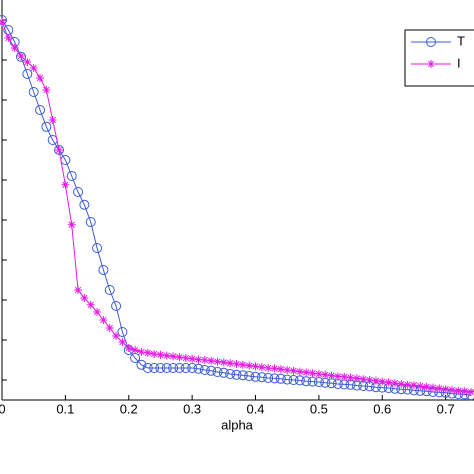  I want to click on x-tick-label: 0.6, so click(382, 408).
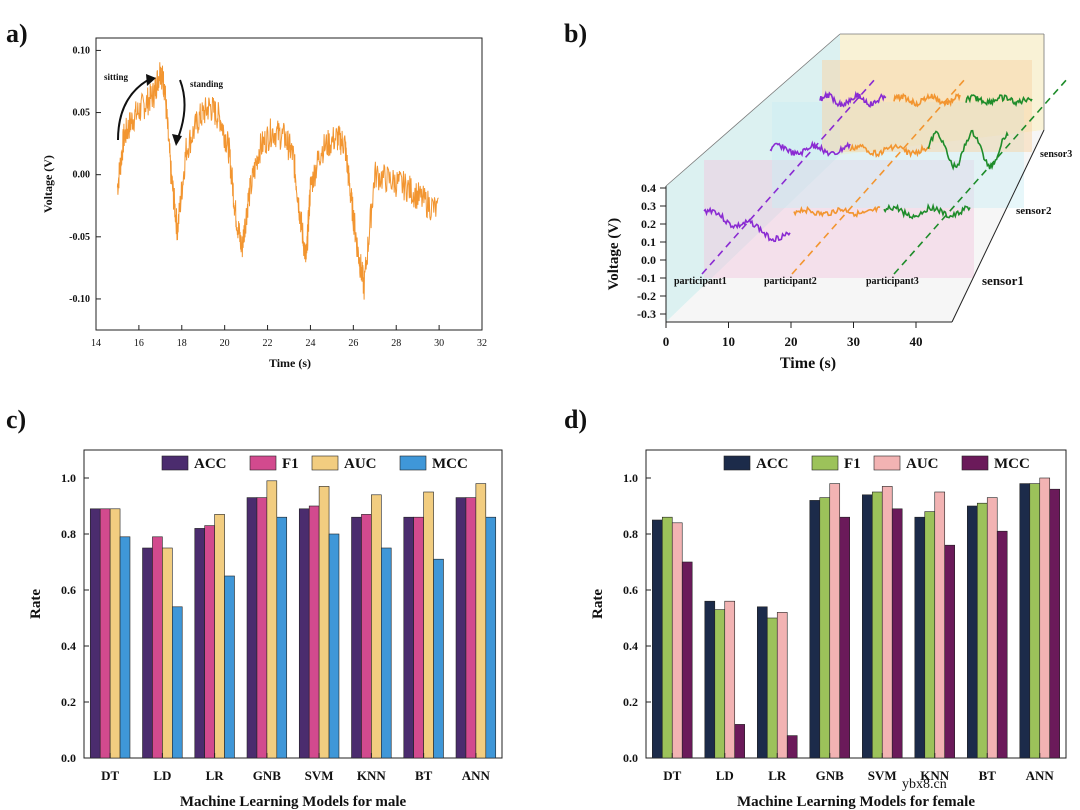 This screenshot has height=810, width=1080. What do you see at coordinates (80, 300) in the screenshot?
I see `y-tick-label: -0.10` at bounding box center [80, 300].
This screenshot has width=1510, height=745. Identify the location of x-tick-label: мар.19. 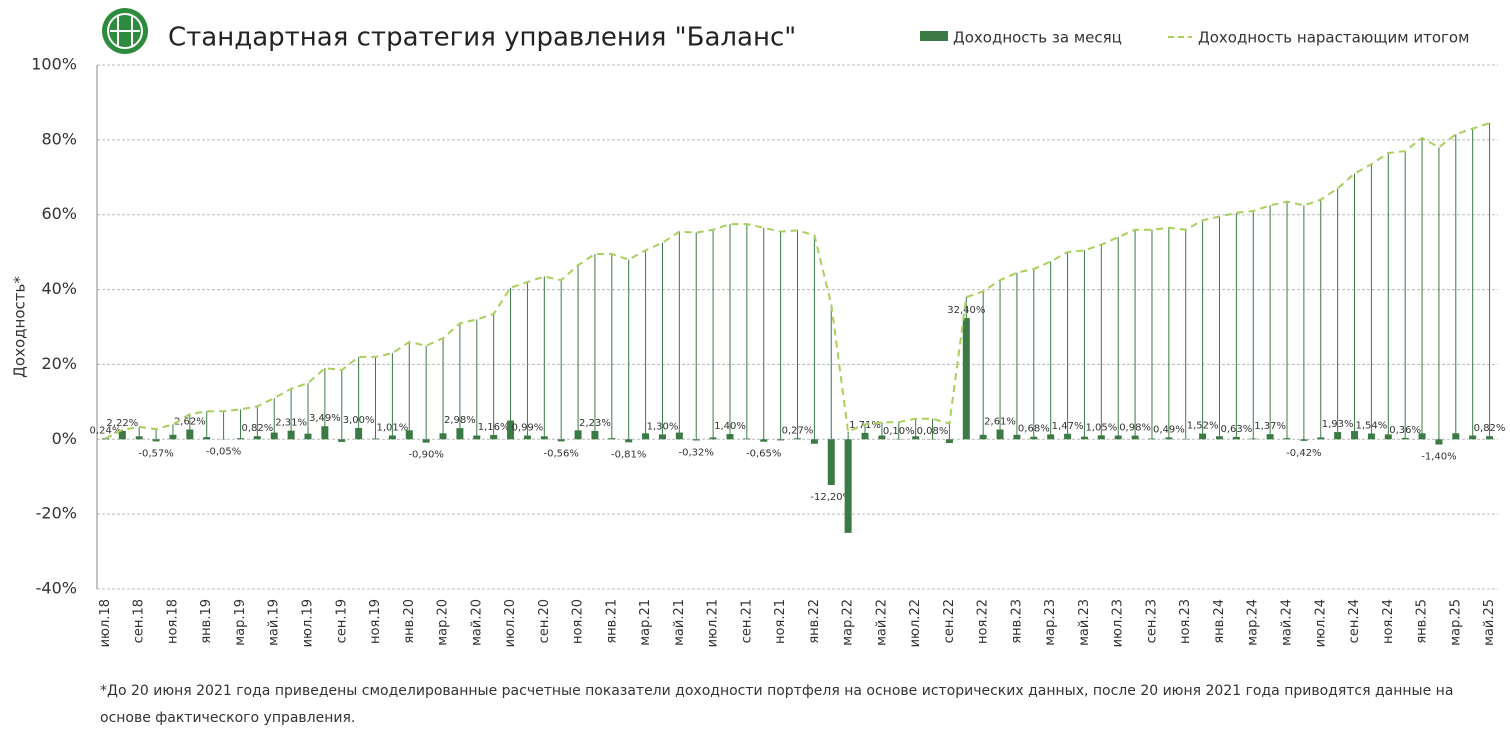
(240, 622).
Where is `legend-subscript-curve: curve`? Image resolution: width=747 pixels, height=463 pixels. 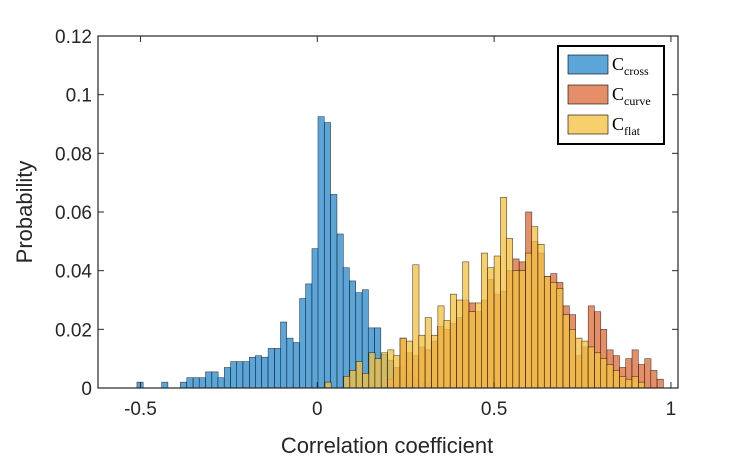 legend-subscript-curve: curve is located at coordinates (638, 101).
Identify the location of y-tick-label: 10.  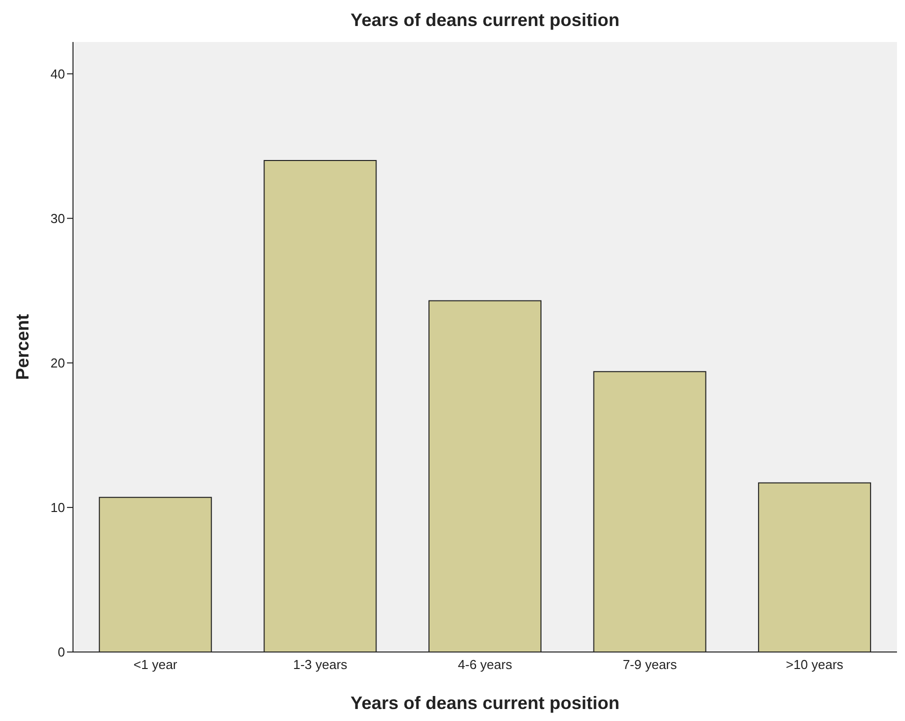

====================

Rewrite the stretch of the records from their start through the line containing "(240, 622).", substituting "Find" for "Identify" and keeping everything else unchanged. Omit the pictures from your answer.

Answer for this exercise:
  I want to click on x-tick-label: 0.6, so click(382, 408).
 This screenshot has height=810, width=1080. What do you see at coordinates (80, 300) in the screenshot?
I see `y-tick-label: -0.10` at bounding box center [80, 300].
This screenshot has width=1510, height=745. Find the location of x-tick-label: мар.19. 
(240, 622).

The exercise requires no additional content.